论文标题
在ARMV8体系结构上进行有效的深度卷积
Towards Effective Depthwise Convolutions on ARMv8 Architecture
论文作者
论文摘要
深度卷积被广泛用于轻质卷积神经网络(CNN)。深度卷积的性能主要是由内存访问而不是经典卷积的算术操作界定,因此直接算法通常比间接算法(矩阵乘法 - ,Winograd-基于FFT和基于FFT的卷积)更有效,并具有其他内存访问。但是,在ARMV8体系结构上进行深度卷积的现有直接实现的表现是在不同张量的寄存器级重复使用之间进行了不良权衡,这通常会导致次优性能。在本文中,我们通过隐式填充,注册瓷砖等提出了深度卷积的新直接实现,其中包含正向传播,向后传播和重量梯度更新过程。与现有的实现相比,我们的新实施可能会在寄存器和缓存之间产生的沟通开销要少得多。两个ARMV8 CPU的实验结果表明,我们的实现可以平均提供4.88倍和16.4倍的性能改进,而在Pytorch中基于开源库和基于矩阵乘法的现有直接库中的性能提高。
Depthwise convolutions are widely used in lightweight convolutional neural networks (CNNs). The performance of depthwise convolutions is mainly bounded by the memory access rather than the arithmetic operations for classic convolutions so that direct algorithms are often more efficient than indirect ones (matrix multiplication-, Winograd-, and FFT-based convolutions) with additional memory accesses.
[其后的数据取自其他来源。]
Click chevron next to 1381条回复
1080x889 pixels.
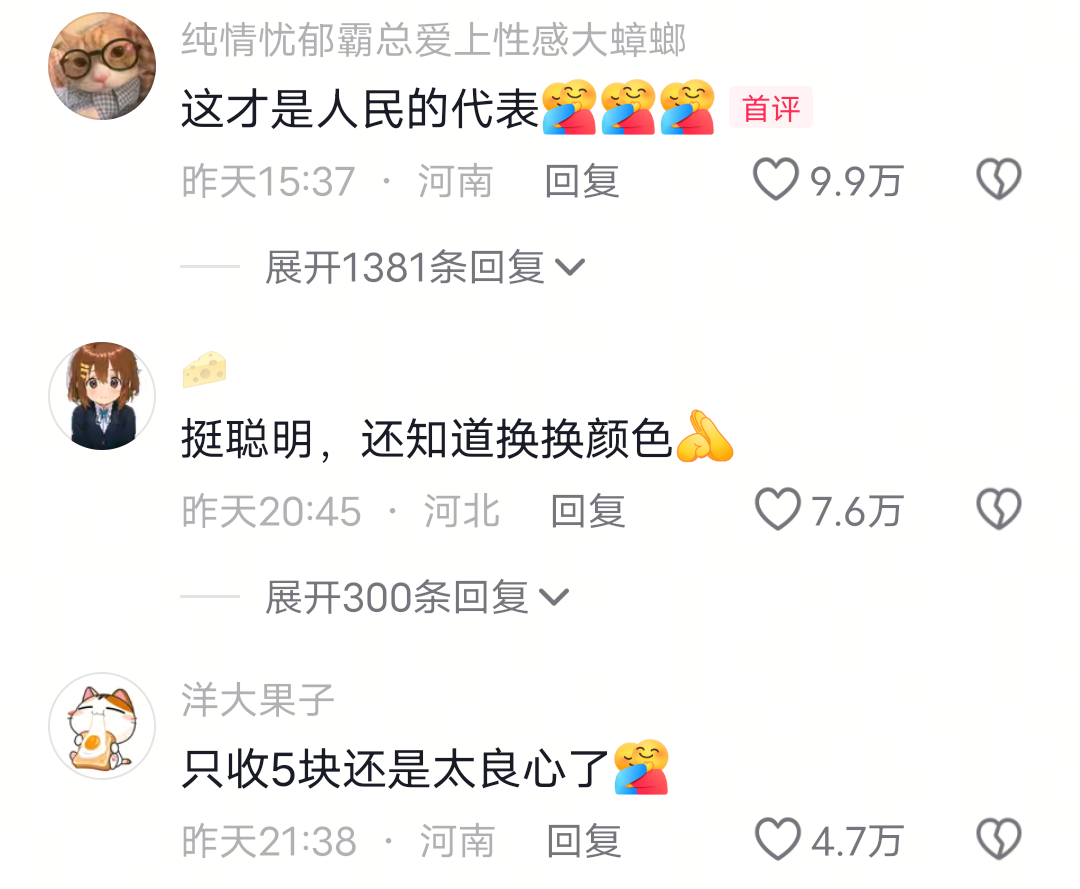point(570,267)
However, the existing direct implementations of depthwise convolutions on ARMv8 architectures feature a bad trade-off between register-level reuse of different tensors, which usually leads to sub-optimal performance. In this paper, we propose new direct implementations of depthwise convolutions by means of implicit padding, register tiling, etc., which contain forward propagation, backward propagation and weight gradient update procedures. Compared to the existing ones, our new implementations can incur much less communication overhead between registers and cache. Experimental results on two ARMv8 CPUs show that our implementations can averagely deliver 4.88x and 16.4x performance improvement over the existing direct ones in open source libraries and matrix multiplications-based ones in Pytorch, respectively.